===== EXTRACTED DATA

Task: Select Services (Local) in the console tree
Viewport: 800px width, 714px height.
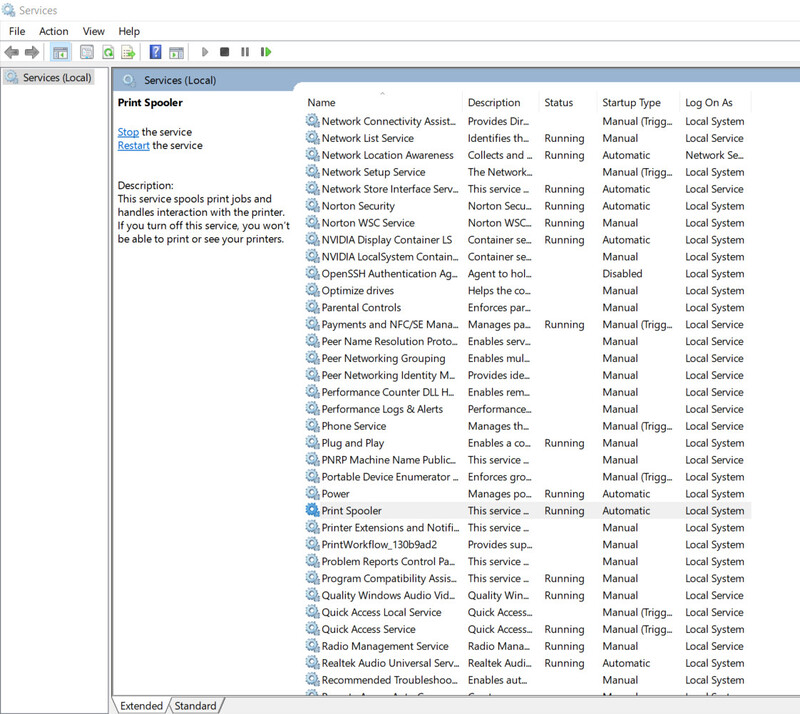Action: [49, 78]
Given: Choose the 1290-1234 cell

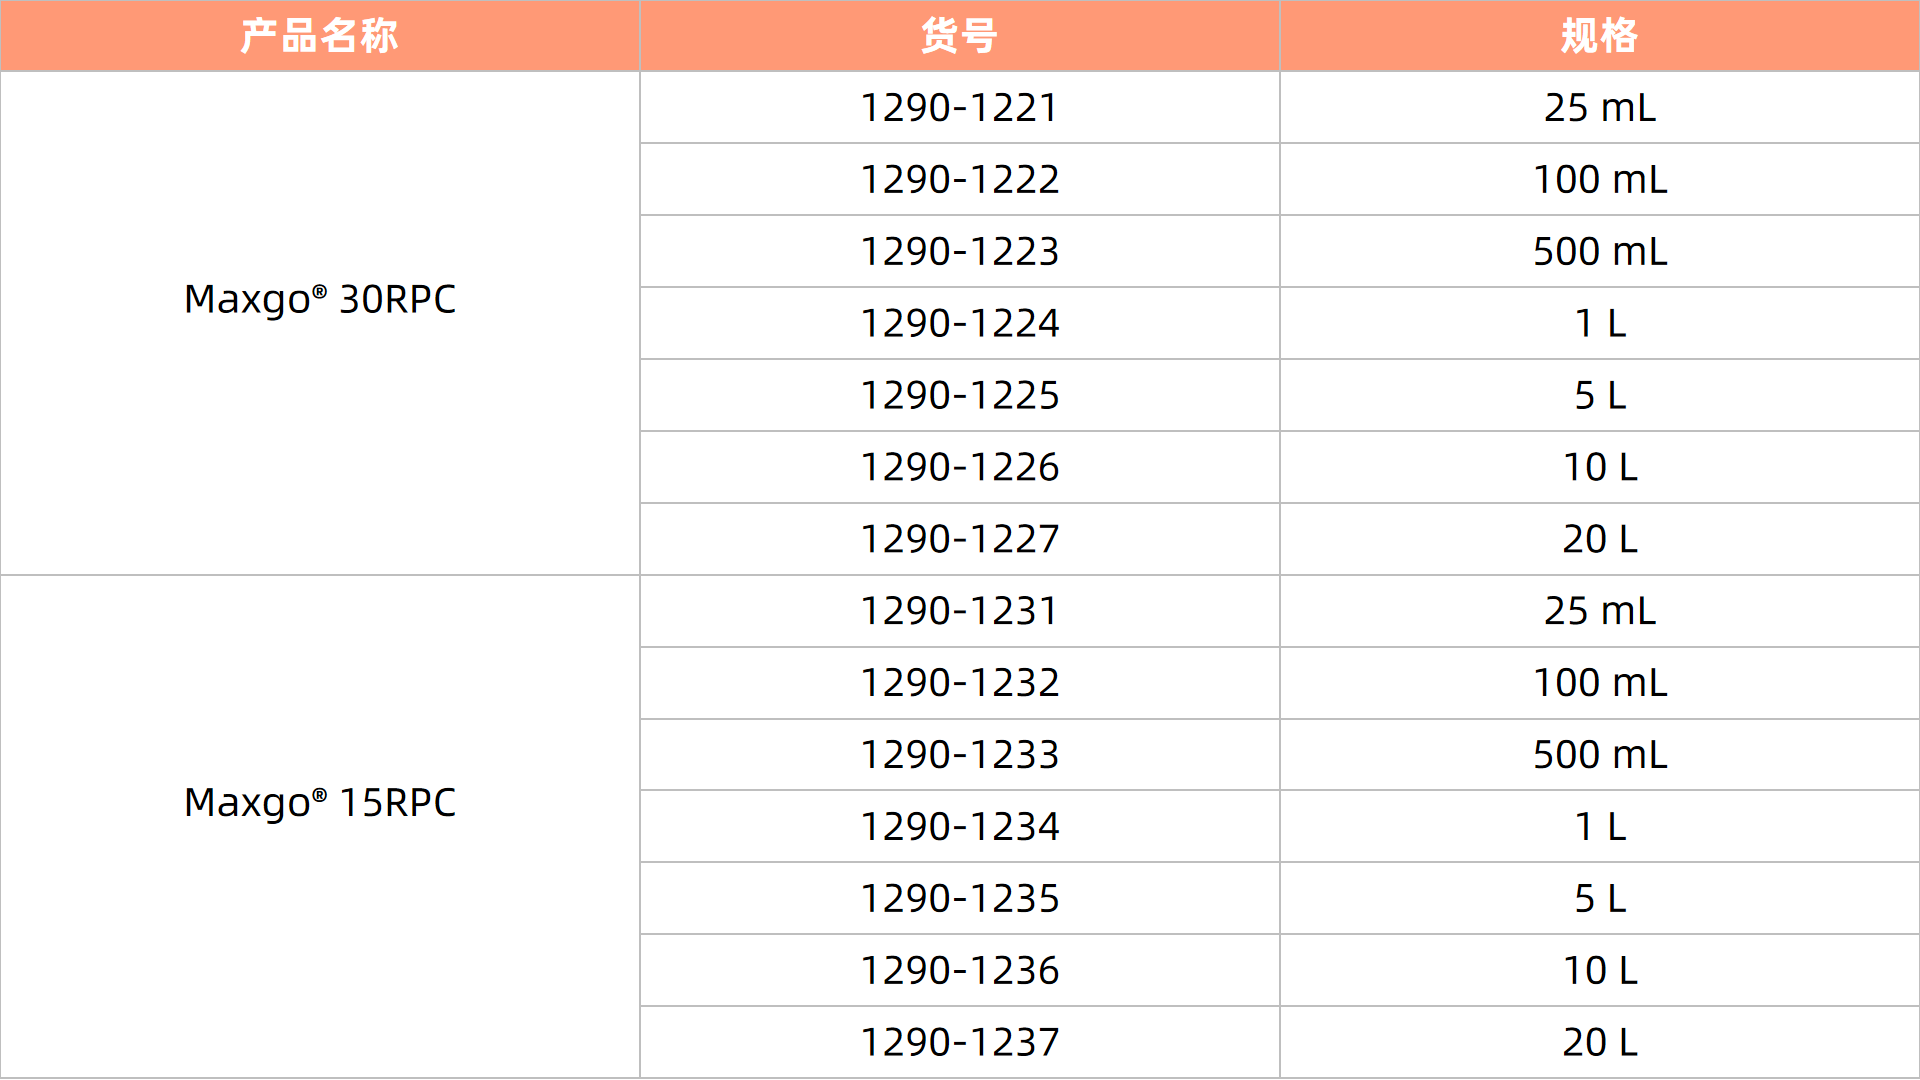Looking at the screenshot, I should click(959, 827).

==========
===== EXTRACTED DATA

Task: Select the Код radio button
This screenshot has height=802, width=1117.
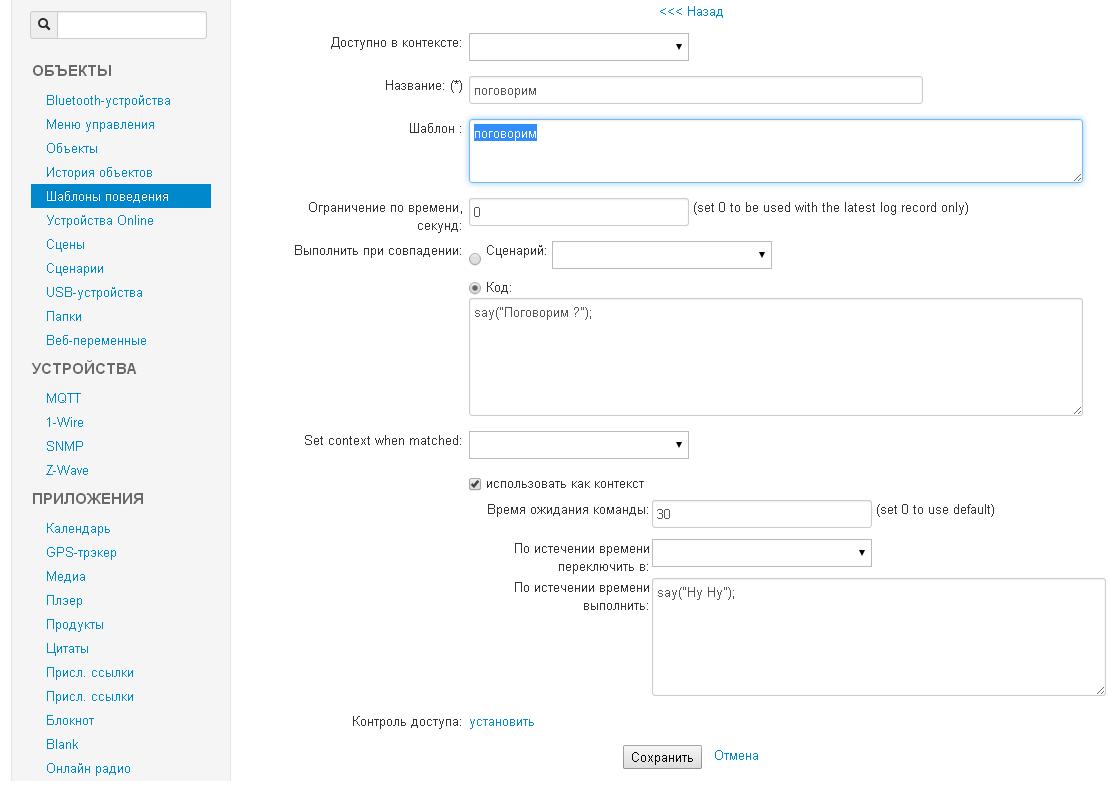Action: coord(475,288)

==========

ACTIVITY: Nothing but the lines holding the word "Task" should be returned from the listing above.

EXERCISE SOLUTION:
Task: Select Services (Local) in the console tree
Task: Select the Код radio button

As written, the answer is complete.